Instantané N° 20 mars 2006

CYP1A2

Nombre d’entre nous apprécions le café. Et c’est pour cette raison que nous nous en abreuvons. Pourtant, depuis les années 70, la communauté scientifique ne cesse de nous culpabiliser en nous déroulant une liste interminable de ses possibles ravages: problèmes cardiaques, cancer de la vessie, malformations congénitales, hypertension, surpoids, réduction de la fertilité, fragilité des os. Et les adeptes du café d’arguer de ses bienfaits: qualités anti-dépressives, meilleure performance mentale, mais aussi un risque réduit pour le diabète, les cancers du foie et du colon, la maladie de Parkinson, et la maladie d’Alzheimer… Alors? Qui croire?

Lorsque l’on boit une tasse de café, on ingurgite près de deux milles entités chimiques différentes. Quant à savoir, quelle molécule exerce quel effet… mystère. Quoiqu’il en soit, nous commençons à mieux connaître l’une d’entre elles: la caféine.

Une fois ingurgitée, la caféine se retrouve dans la circulation sanguine. En temps normal, les vaisseaux sont maintenus plutôt dilatés grâce à une substance – l’adénosine. Or il est possible que la caféine contrarie la fonction de cette dernière. Par conséquent, si la caféine n’est pas efficacement éliminée, les vaisseaux tendent à devenir plus étroits et ce sont les risques cardiovasculaires qui pourraient s’accroître. Comment la caféine est-elle éliminée ? Grâce à une protéine, une enzyme du foie, qui est chargée de la dégrader: le cytochrome P4501A2, ou CYP1A2.

Malgré ce constat, il a été récemment découvert que si les effets de la caféine peuvent être nuisibles aux uns, ils ne le sont pas nécessairement pour d’autres … Comment? La réponse se trouve auprès même de CYP1A2. Toute protéine se compose d’un enchaînement d’acides aminés dicté par un gène (1). Or il est très fréquent qu’un gène existe sous plusieurs formes, qui sont distribuées dans notre population. Chacune de ces formes produit une protéine qui a la même activité mais qui présente une petite fantaisie dans le choix de ses acides aminés. En ce qui concerne la protéine CYP1A2, il existe deux formes particulièrement répandues de son gène. Les deux protéines qui en découlent dégradent la caféine, mais de manière différente. Les individus qui portent la forme CYP1A2*1F métabolisent la caféine lentement. Par conséquent, la caféine traîne plus longtemps dans leur sang, circonstance favorable aux maladies cardiovasculaires. En revanche, ceux qui portent la forme CYP1A2*1A éliminent la caféine bien plus rapidement et sont moins exposés aux accidents vasculaires.

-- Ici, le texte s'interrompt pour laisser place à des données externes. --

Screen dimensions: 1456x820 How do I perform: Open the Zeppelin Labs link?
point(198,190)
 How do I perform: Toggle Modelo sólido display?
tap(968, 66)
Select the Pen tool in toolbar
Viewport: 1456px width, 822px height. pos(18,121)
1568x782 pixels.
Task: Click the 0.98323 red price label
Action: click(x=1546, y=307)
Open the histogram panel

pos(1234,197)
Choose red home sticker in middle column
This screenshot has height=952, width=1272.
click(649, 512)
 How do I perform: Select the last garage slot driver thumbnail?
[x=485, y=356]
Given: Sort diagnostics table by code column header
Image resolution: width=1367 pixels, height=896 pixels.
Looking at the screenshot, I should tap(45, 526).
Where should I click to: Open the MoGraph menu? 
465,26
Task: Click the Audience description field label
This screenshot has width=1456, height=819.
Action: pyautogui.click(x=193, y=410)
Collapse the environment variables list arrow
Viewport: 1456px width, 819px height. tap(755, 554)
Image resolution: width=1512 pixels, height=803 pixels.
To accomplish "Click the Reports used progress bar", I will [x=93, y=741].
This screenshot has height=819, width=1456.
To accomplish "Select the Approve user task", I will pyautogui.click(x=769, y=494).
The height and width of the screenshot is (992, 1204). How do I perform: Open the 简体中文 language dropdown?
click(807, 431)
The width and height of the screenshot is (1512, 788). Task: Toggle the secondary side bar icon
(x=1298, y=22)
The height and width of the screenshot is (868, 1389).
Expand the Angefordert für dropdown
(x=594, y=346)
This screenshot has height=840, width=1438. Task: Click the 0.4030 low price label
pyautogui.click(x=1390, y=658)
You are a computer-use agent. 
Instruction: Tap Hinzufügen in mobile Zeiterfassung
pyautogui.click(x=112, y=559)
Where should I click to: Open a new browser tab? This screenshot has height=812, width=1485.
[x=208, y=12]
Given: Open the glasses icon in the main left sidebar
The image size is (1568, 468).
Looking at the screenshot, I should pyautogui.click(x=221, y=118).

Deux effets différents… Alors, comme on pourrait s’y attendre, deux formes de protéines différentes ? Non, les deux formes sont rigoureusement identiques, comme deux sœurs jumelles ; leur différence dans l’efficacité de l’élimination de la caféine réside uniquement au niveau du gène et non de la protéine-même. En effet, la forme CYP1A2*1A du gène produirait vraisemblablement un plus grand nombre de protéines CYP1A2, ce qui rendrait l’élimination de la caféine plus rapide. La différence s’expliquerait donc simplement par une régulation du taux de fabrication de la protéine CYP1A2 et non par une forme plus performante que l’autre.

Alors ? Devons-nous courir chez le médecin pour savoir quelle forme de CYP1A2 nous portons ? Non. Comme toujours, le message reste le même : un peu de tout ne fait pas de mal. Alors, ne vous refusez pas une tasse de café !

(1) Un gène est une portion d’ADN et contient la recette de fabrication d’une protéine.